Hi,
Well, although I don't really think this is a major problem
(especially in this case, as this addresses a feature that is already
provided by C#'s native support for partial classes), I see your point.
However, I'm not sure what the best solution is - some developers are
only fluent in a few languages, and others don't really have the time,
nor the incentive (guilty as charged), to implement a feature across
all the supported languages - the addition of a new meta-component in
JIRA where new features are discussed in a language agnostic way
perhaps?
As a side note; the patch in question is probably easily adaptable for
any other language generator in a matter of minutes, if it makes sense
for your language of choice.
- Fredrik
On Dec 3, 2008, at 1:52 AM, Rush Manbert wrote:
Just a small question.
This change is one of a number of changes that seem to be aimed at
only one language version of the Thrift-generated classes.
Have I gotten the wrong impression, or is the feature set starting
to diverge on a per-implementation-language basis? For instance,
someone wanted to derive Thrift classes from base classes in either
Java or C#, someone else says that deep copies are needed, but they
only seem to be concerned with Java. Now this change wants to be
able to extend Thrift classes in Java, maybe because that capability
has already been added for C#.
Am I wrong about this?
- Rush
On Dec 2, 2008, at 2:52 PM, Fredrik Hedberg (JIRA) wrote:
[ https://issues.apache.org/jira/browse/THRIFT-219?page=com.atlassian.jira.plugin.system.issuetabpanels:all-tabpanel
]
Fredrik Hedberg updated THRIFT-219:
-----------------------------------
Description:
Since Java lack the equivalent of C#'s fancy 'partial' class
modifier, extending the logic of a Thrift-generated class means you
have to do it quite literally. This patch allows the developer to
write code templates that are injected into the generated classes
by the compiler, allowing him to extend the generated classes in
any way he wants.

◆ TO-DO LIST:
1. List each of the changes that Rush, in the email thread about Thrift, cites as aimed at only one implementation language.
2. In the email thread about Thrift, what C# class modifier does the THRIFT-219 description say Java lacks?
3. Carry on writing the email thread about Thrift, starting right after its final sentence.

◆ RECORDED DATA:

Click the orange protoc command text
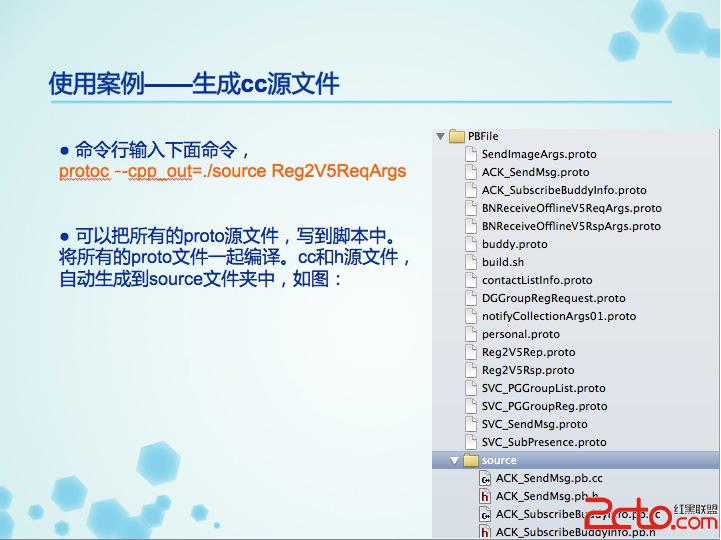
--
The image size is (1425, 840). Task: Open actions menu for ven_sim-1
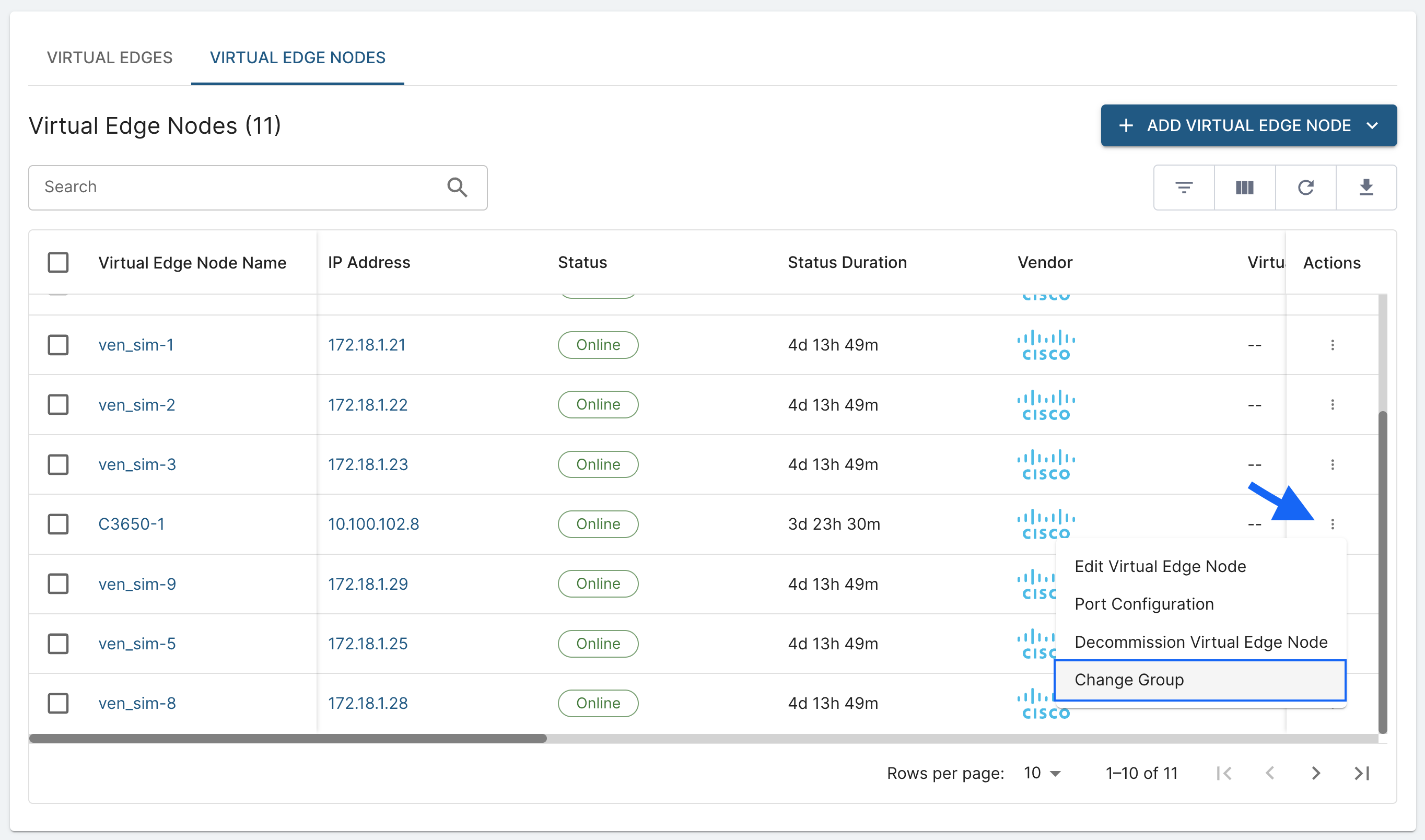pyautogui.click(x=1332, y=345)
--
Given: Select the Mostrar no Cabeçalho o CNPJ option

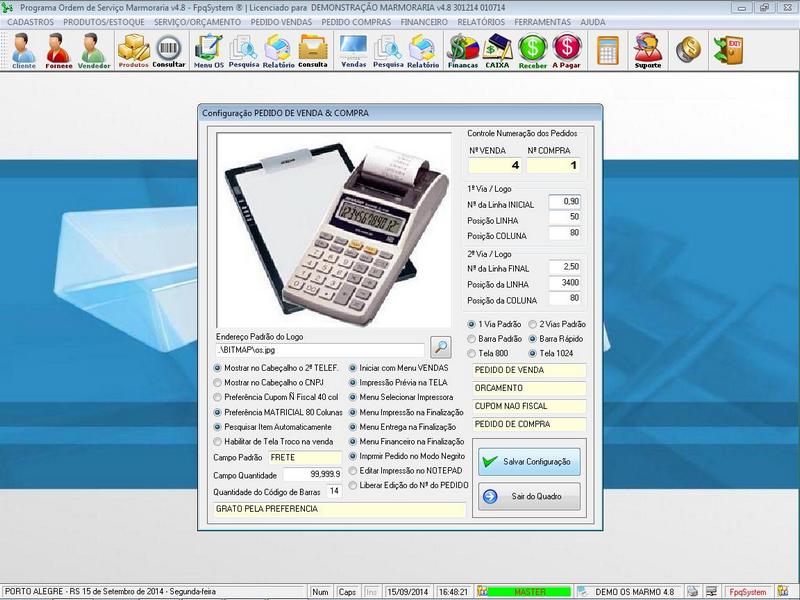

◆ PER-TASK OUTPUTS:
1.
- Deriving Thrift classes from base classes in either Java or C#
- Deep copies, apparently a concern only for Java
- Extending Thrift classes in Java

2. The 'partial' class modifier.

3.
The code templates are presumed to be found in something like /tmpl-
java/com/example/Document.tmpl, and are injected into structs and
services (.Iface and .Client).
was:
Since Java lack the equivalent of C#'s fancy 'partial' class
modifier, extending the logic of a Thrift-generated class means you
have to do it quite literally. This patch allows the developer to
write code templates that are injected into the generated classes
by the compiler, allowing him to extend the generated classes in
any way he wants.
The code templates are presumed to be found in /tmpl-java/
$packagename/$typename.tmpl, and are injected into structs and
services (.Iface and .Client).
Inject user-created templates into generated code
-------------------------------------------------
Key: THRIFT-219
URL: https://issues.apache.org/jira/browse/THRIFT-219
Project: Thrift
Issue Type: New Feature
Components: Compiler (Java)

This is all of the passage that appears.